2ー2
ハチ公作戦なんて言ったって。ただそれらしき場所で待つってだけのことなんだわ。
映画の『ハチ公物語』って観たことある? あれ絶対に泣くよ。
と、まぁ話はそれたけど。最初にアキラさんが行き倒れた場所には待てども暮らせども来ない。
ほかに情報はないとなると、そのバイトをクビになってしまった可能性が高くなる。
うぉ。運命の再会から一気に手詰まりだよ。
残る一手は病院だけど。
「アケミさん、お願いっ!!」
わつしは親戚で看護師をしているアケミさんに手を合わせてお願いした。
「気持ちはわかるけど、だめなものはだめなのよ。患者さんのプライバシーは守らなくちゃね」
はぁ。やっぱり断られてしまった。
アケミさんは、うちのお母さんが盲腸の破裂で死にかけたことがきっかけで、看護師の道を進んだ。
そんな人に規則を破れなんてとても言えない。
「そうだよね。
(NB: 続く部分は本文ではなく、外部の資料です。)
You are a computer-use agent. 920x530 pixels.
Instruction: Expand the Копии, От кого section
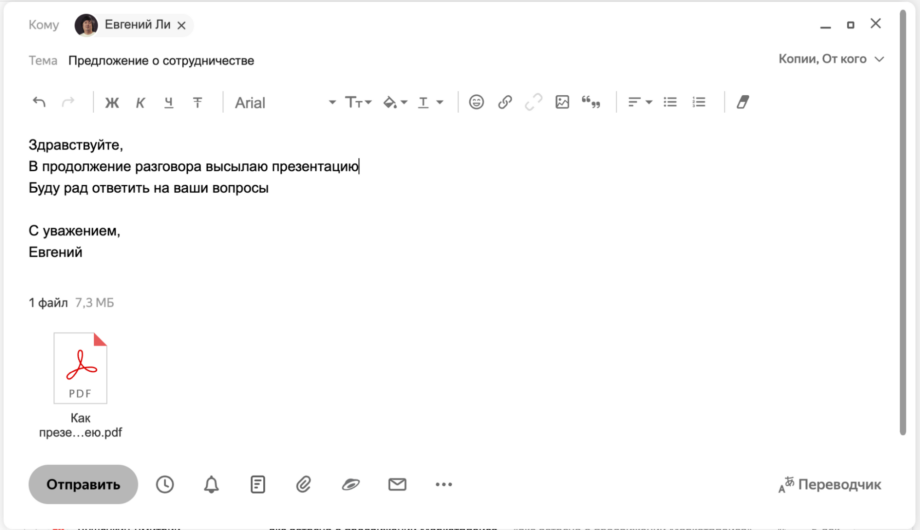(831, 60)
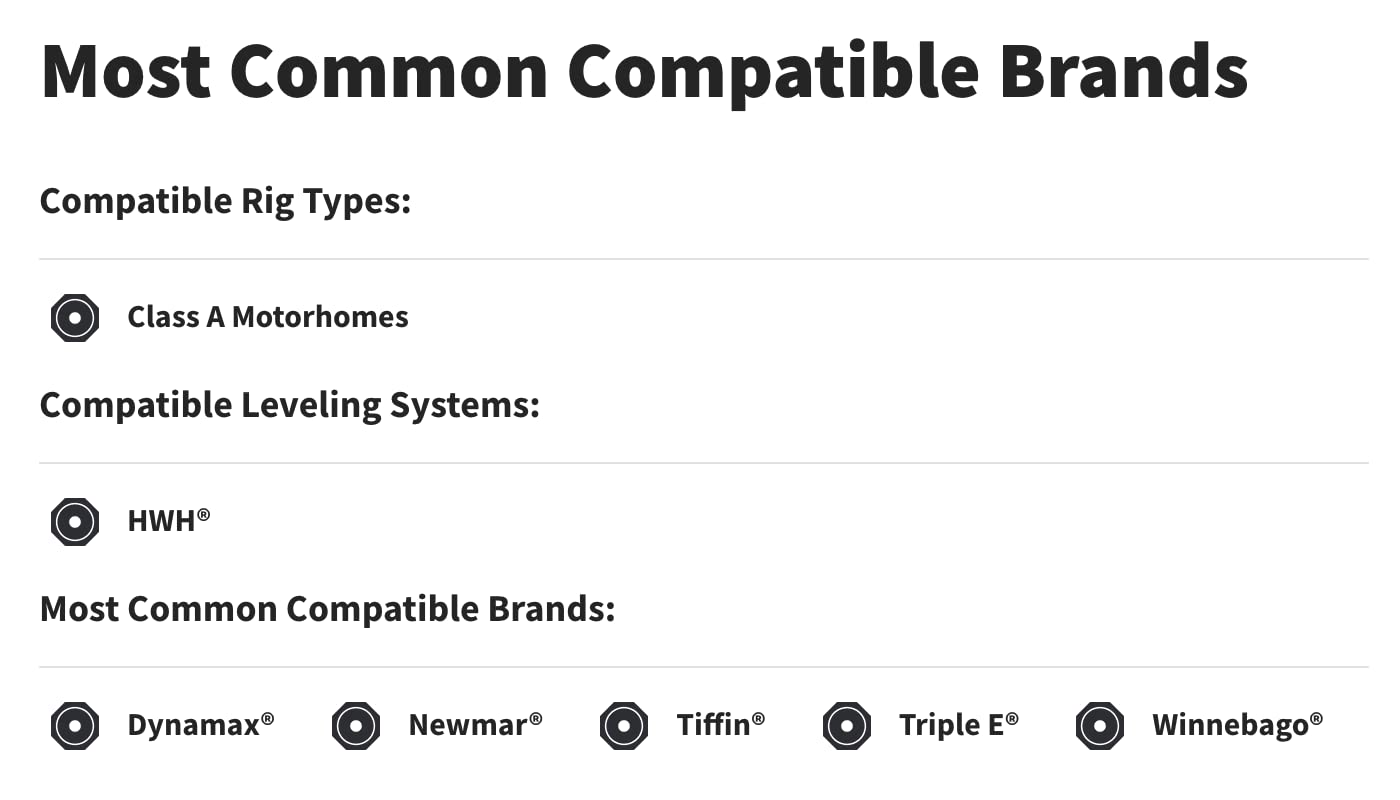
Task: Click the octagon bullet icon before Tiffin
Action: (624, 726)
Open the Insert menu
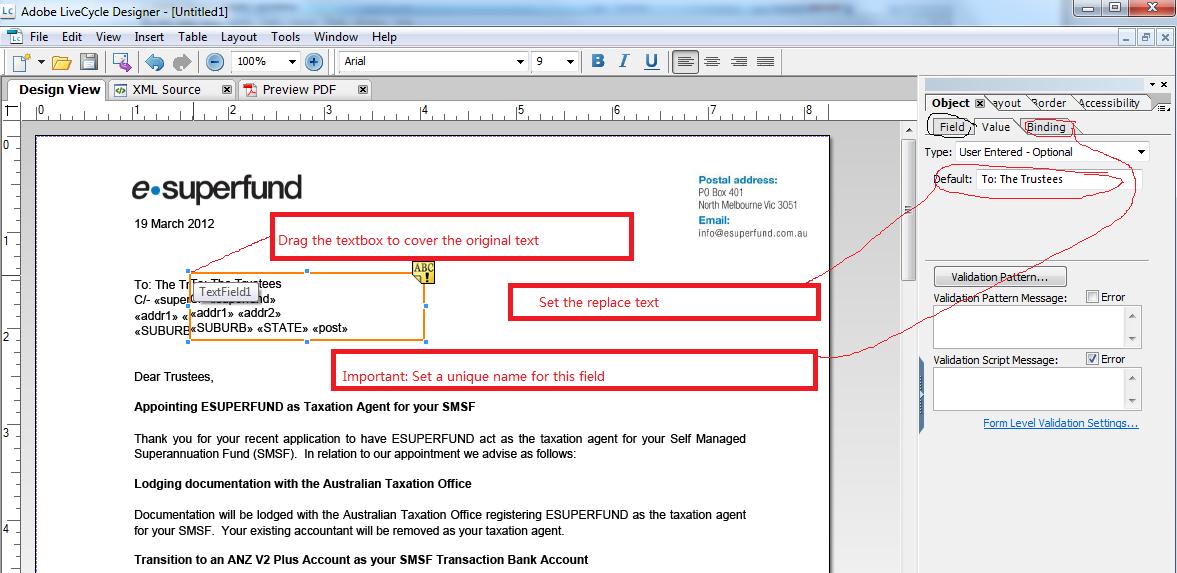The height and width of the screenshot is (573, 1177). tap(149, 37)
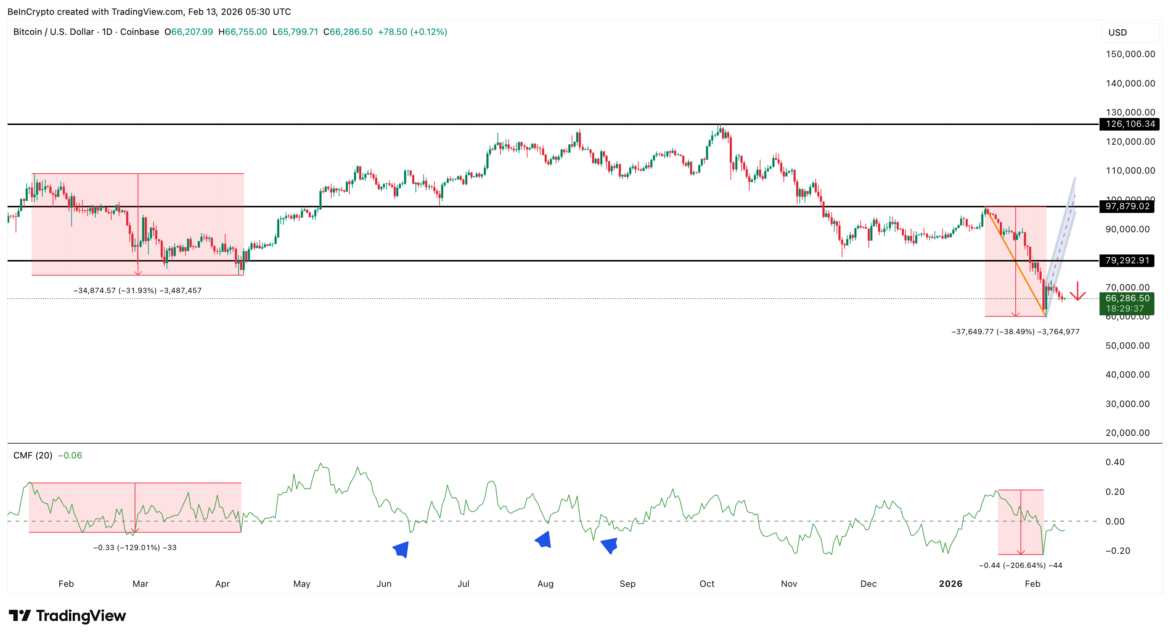Click the blue arrow near the September CMF reading
Image resolution: width=1170 pixels, height=638 pixels.
click(x=607, y=545)
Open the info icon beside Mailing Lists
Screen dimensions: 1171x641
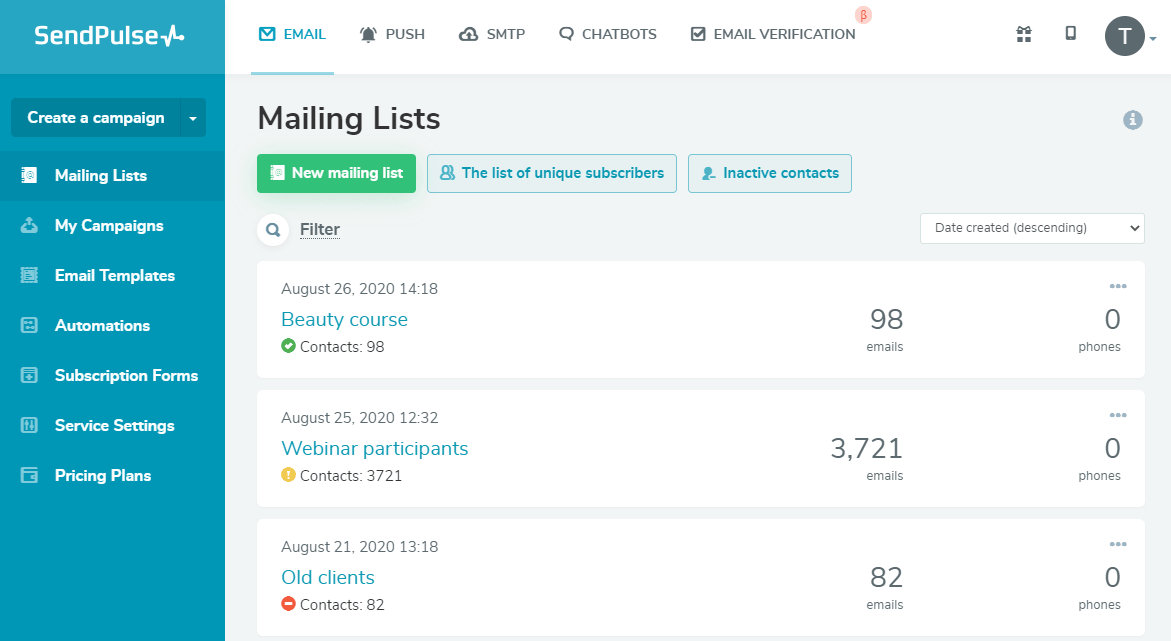point(1132,120)
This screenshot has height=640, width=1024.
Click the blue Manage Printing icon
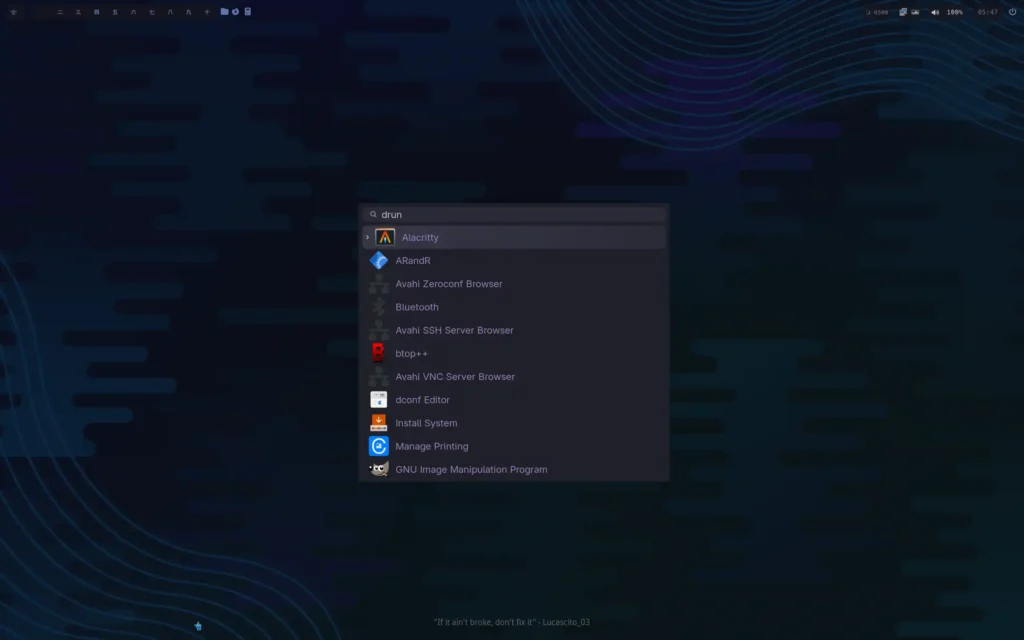coord(379,446)
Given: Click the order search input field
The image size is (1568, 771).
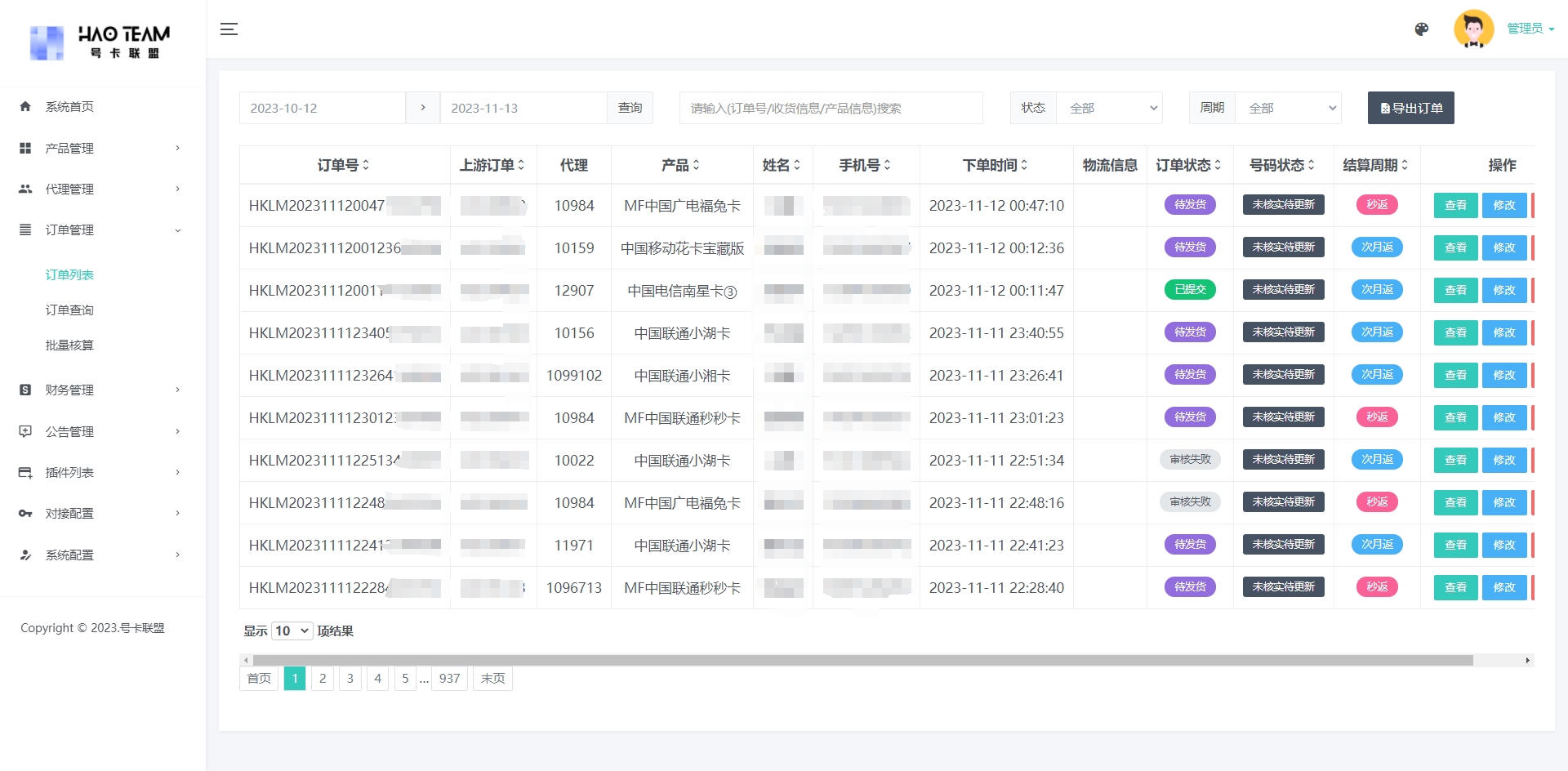Looking at the screenshot, I should pos(831,108).
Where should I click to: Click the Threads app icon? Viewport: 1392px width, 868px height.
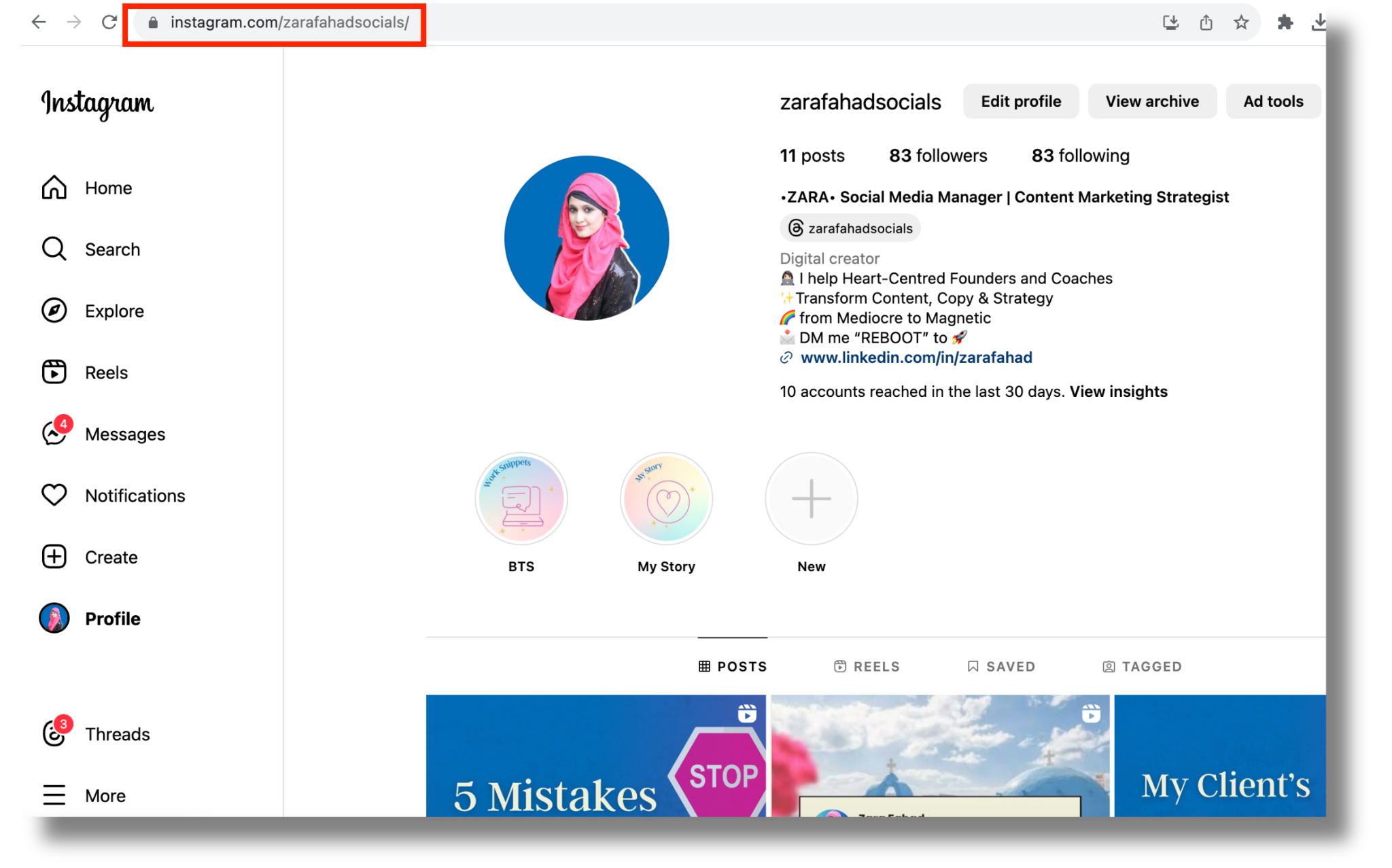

ごめんなさい」
わたしは今日も二人分の弁当を平らげた。
いつになったら食べてくれるのかな?
ショートメッセージも電話も、お仕事の邪魔にならない時間にかけてるつもりなんだけど。
せめて最初のショートメッセージだけは返信して欲しかったな。
そんな気持ちを込めて、嫌われるの覚悟でショートメッセージを送ることにした。
『いい加減、読んだのなら返事を返してくれてもいいんじゃないですかっ!? 毎日二人分のお弁当食べてるから確実に太るし、アキラさんのためにお弁当作っているのに無視するなんてひどいっ』
本能で打ち込んだ。
やっちまった。
こんな強気で書いたものに返信なんてくるわけない。
わかっているけど、あれから一ヶ月もたってるんだよ? 気持ちが煮詰まって苦しいんだからっ。
元彼に浮気されたのとはまったく種類の違う悲しみに、ずっととらわれている。
このままだとわたし、発狂しそう。
それから五分後くらいに返信がきた時には、ひゃって悲鳴が口から飛び出していた。
『それはごめん。かえって迷惑をかけていたようだね。僕は、どうすればいい?』
会いたい。
素直にそう思った。
恋人じゃなく、わたしの完全な片想いだけど。
だから、そのまま素直に『会いたいです』って送った。
しばらくしてまた返信がきた。
『いいよ。どこで会う?』
愛おしくて笑いがもれた。
「いつ、とは聞かないんだ?」
わたしはもう、とっくにアキラさんに恋をしていた。